Human beings are complex. You don't have to be a scientist or an academic researcher of human nature to know that is a true statement, you just have to live amongst us humans for a period of time and you understand. Well, you understand that humans are complex...not necessarily understand human behavior!
The point is, no matter how long we live or how long we have been in a particular profession, or how many experiences we have or how much training we have taken, there is always more to learn. One of the things I was always surprised with as a police supervisor was that many officers take one course on "interview and interrogation", which may be anywhere from 1 to 5 days, and they believe they have all the training they need in that area. That is simply not true. There is SO much to learn, and after 25 years I am still learning!
Police officers have mandatory training they must take each year, from firearms training to domestic violence issues, to how to use the latest computer databases.

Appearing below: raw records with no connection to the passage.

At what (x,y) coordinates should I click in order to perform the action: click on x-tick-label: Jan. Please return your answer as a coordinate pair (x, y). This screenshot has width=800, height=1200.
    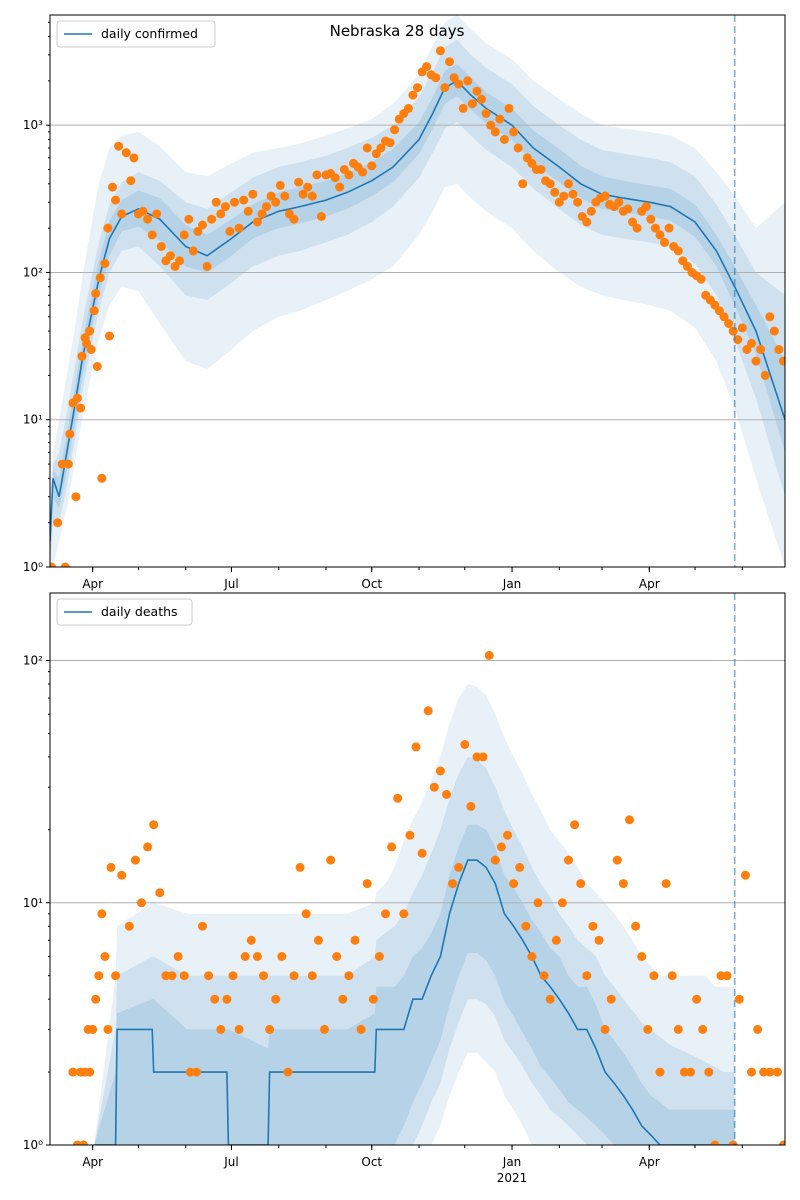
    Looking at the image, I should click on (512, 1162).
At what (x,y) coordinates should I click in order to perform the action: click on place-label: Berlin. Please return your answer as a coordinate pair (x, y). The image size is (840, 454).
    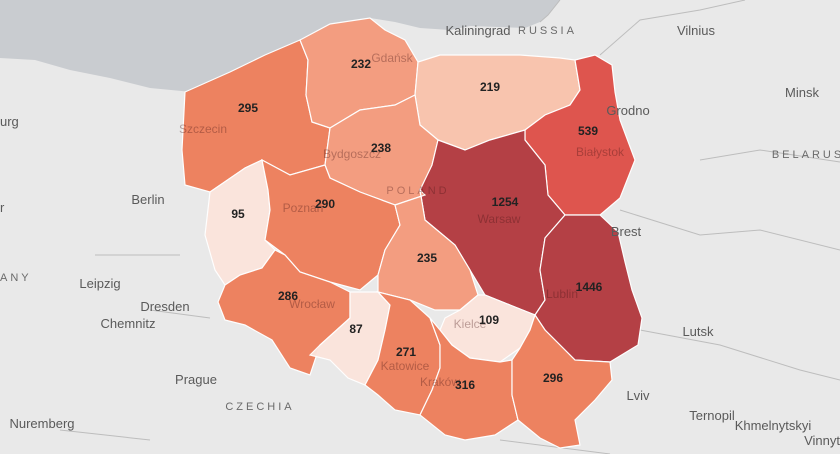
    Looking at the image, I should click on (148, 200).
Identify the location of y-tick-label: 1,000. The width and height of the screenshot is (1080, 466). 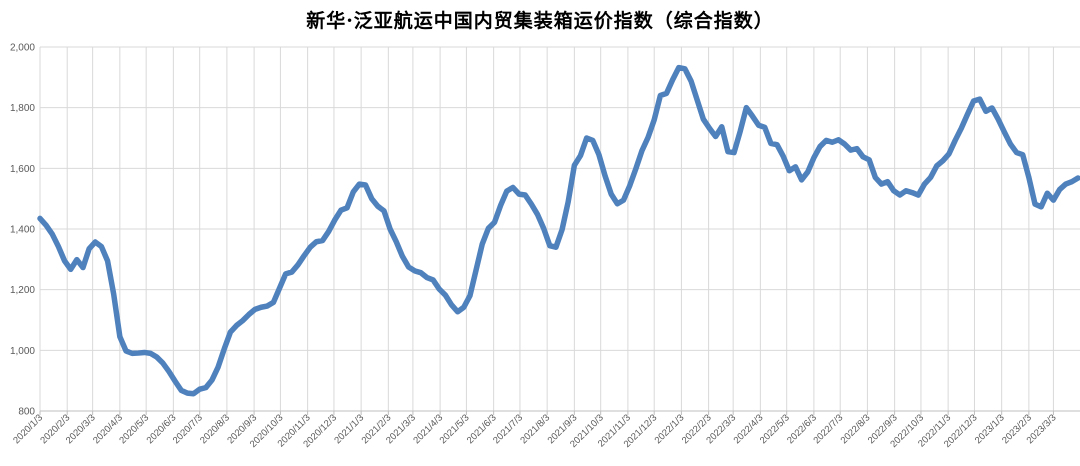
(22, 352).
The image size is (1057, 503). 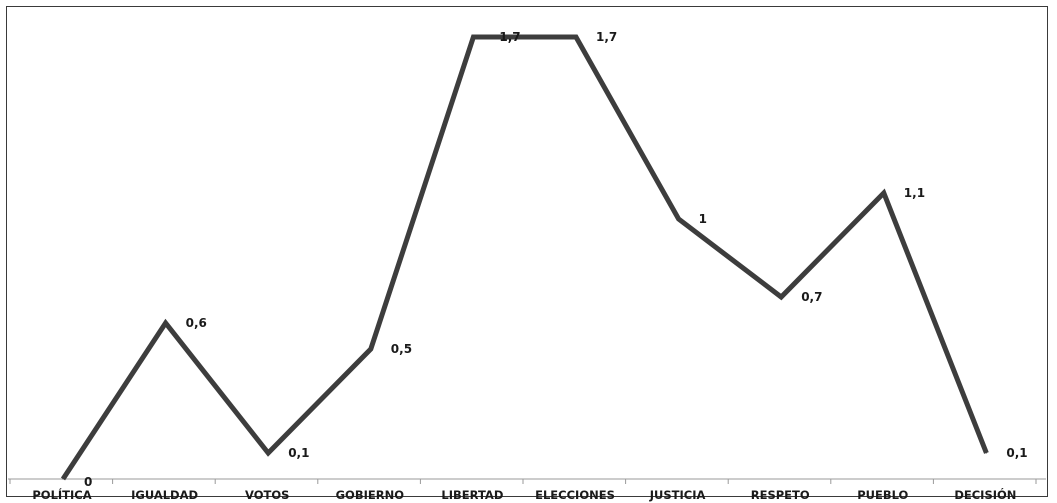 I want to click on x-tick-label: GOBIERNO, so click(x=370, y=495).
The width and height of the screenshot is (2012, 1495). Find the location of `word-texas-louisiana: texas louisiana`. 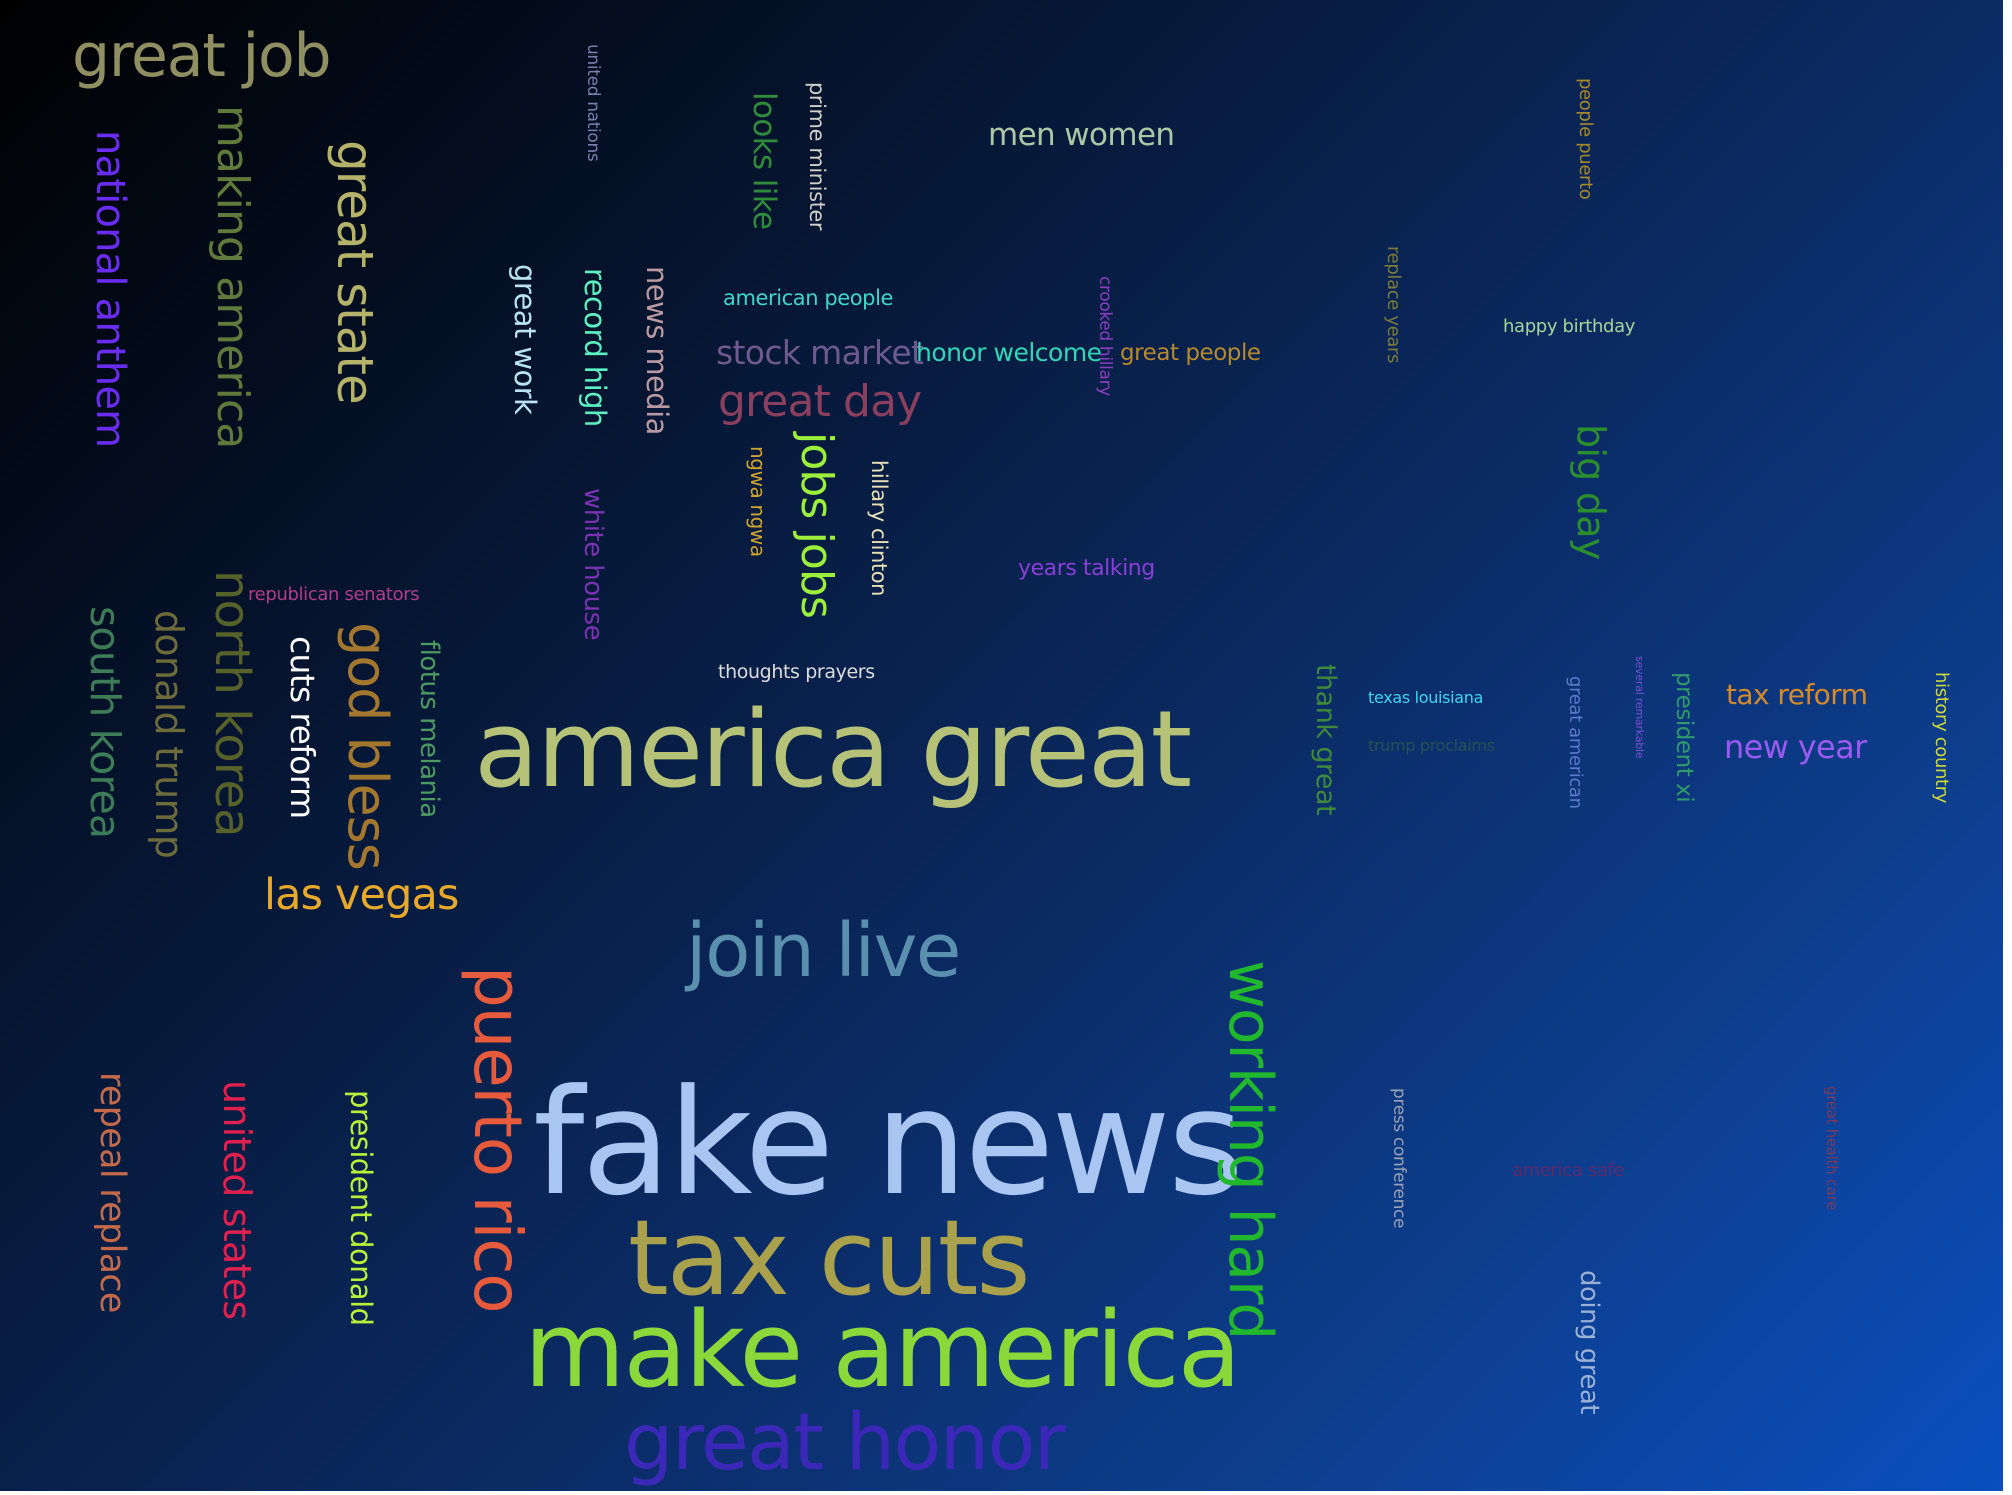

word-texas-louisiana: texas louisiana is located at coordinates (1426, 698).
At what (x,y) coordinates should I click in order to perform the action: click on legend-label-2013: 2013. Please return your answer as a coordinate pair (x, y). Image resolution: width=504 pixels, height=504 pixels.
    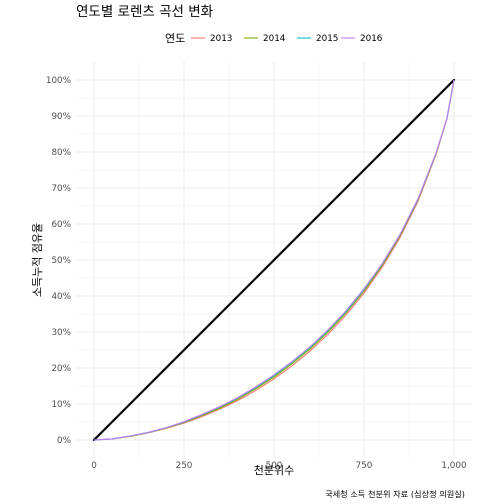
    Looking at the image, I should click on (221, 39).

That is all well and good, but one of the things that police officers do the most, from the rookie on patrol to the seasoned homicide detective, is TALK TO PEOPLE. And not just talk to people like in a social setting or a cocktail party, they have to talk to people in a way to elicit as much relevant information from them while assessing for signs of deception and truthfulness. And they have to talk to people who are under stress, who have just been traumatized, who are under the influence of drugs or alcohol, who have elevated levels of anger and hostility, who may have memory issues, and who may or may not want to cooperate and provide them information. There are many, many more factors and complexities that make the "simple" act of communicating with and obtaining information from people so complex for the law enforcement professional.
This is one of the main reasons that it is so important to continually update your skills relating to interview and interrogation, read the latest information on detecting deception studies, associate with professional organizations on and off-line, read professional trade magazines, and attend formal training courses and academic conferences. Humans are complex...keep learning more and more about them.